→ **TASK INSTRUCTIONS**: Please transcribe the listing below exactly, but only from the line containing "Select the Top 100 Addresses card" through its last line.

→ **DATA FOR THIS TASK**:
------------------------

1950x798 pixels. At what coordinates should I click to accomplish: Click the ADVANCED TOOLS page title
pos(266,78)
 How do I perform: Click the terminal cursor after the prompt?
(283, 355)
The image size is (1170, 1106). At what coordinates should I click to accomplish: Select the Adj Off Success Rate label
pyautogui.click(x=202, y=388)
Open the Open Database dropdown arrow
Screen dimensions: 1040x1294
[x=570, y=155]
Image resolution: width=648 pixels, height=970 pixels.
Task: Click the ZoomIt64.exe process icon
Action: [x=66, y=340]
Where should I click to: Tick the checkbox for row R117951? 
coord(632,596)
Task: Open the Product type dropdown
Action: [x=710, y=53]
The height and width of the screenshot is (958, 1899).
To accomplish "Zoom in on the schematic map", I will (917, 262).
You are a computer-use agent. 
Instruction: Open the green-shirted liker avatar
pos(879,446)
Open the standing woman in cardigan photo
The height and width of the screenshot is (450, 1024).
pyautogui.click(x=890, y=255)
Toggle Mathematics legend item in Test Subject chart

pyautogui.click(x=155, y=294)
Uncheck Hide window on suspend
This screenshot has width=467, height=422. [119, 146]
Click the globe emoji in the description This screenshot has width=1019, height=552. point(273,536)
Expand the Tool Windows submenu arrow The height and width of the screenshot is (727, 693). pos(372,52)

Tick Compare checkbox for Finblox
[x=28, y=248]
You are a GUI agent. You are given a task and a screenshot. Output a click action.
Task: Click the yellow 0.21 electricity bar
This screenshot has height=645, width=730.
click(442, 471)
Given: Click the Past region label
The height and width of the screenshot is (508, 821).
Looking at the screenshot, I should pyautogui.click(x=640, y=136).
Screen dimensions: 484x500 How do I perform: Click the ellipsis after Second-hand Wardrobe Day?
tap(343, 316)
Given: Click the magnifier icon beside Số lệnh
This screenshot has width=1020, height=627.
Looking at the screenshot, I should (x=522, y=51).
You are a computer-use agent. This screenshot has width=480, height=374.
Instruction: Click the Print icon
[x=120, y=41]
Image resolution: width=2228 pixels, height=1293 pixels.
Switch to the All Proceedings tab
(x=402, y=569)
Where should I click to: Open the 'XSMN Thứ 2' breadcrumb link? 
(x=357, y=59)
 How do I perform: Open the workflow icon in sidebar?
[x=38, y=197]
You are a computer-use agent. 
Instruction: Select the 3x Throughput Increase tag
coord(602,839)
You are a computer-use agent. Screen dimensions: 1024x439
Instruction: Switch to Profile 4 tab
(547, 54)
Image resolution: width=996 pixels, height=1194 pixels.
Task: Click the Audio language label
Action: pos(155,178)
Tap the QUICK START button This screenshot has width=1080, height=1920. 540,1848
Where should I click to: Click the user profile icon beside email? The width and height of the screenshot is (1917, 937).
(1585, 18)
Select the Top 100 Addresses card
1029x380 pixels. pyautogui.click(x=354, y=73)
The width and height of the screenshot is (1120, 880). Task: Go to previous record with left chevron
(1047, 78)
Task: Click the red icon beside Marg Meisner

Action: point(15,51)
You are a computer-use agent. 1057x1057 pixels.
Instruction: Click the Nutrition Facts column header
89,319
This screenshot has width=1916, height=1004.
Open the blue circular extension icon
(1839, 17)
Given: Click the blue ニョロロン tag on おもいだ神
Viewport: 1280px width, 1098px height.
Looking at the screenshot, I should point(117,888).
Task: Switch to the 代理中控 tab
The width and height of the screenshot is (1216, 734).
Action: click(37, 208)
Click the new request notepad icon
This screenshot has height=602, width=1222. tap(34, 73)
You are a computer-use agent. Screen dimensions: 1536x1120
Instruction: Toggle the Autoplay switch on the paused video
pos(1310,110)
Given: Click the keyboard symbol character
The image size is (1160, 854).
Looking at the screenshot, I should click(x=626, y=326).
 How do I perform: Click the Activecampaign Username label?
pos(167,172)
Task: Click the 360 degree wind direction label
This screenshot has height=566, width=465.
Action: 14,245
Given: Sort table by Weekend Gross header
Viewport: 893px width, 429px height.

------------------------

→ **RESULT FOR THIS TASK**:
Select the Top 100 Addresses card
1029x380 pixels. pyautogui.click(x=354, y=73)
The width and height of the screenshot is (1120, 880). Task: Go to previous record with left chevron
(1047, 78)
Task: Click the red icon beside Marg Meisner

Action: point(15,51)
You are a computer-use agent. 1057x1057 pixels.
Instruction: Click the Nutrition Facts column header
89,319
This screenshot has width=1916, height=1004.
Open the blue circular extension icon
(1839, 17)
Given: Click the blue ニョロロン tag on おもいだ神
Viewport: 1280px width, 1098px height.
Looking at the screenshot, I should point(117,888).
Task: Switch to the 代理中控 tab
The width and height of the screenshot is (1216, 734).
Action: click(37, 208)
Click the new request notepad icon
This screenshot has height=602, width=1222. tap(34, 73)
You are a computer-use agent. Screen dimensions: 1536x1120
Instruction: Toggle the Autoplay switch on the paused video
pos(1310,110)
Given: Click the keyboard symbol character
The image size is (1160, 854).
Looking at the screenshot, I should click(x=626, y=326).
 How do I perform: Click the Activecampaign Username label?
pos(167,172)
Task: Click the 360 degree wind direction label
This screenshot has height=566, width=465.
Action: 14,245
Given: Sort table by Weekend Gross header
Viewport: 893px width, 429px height.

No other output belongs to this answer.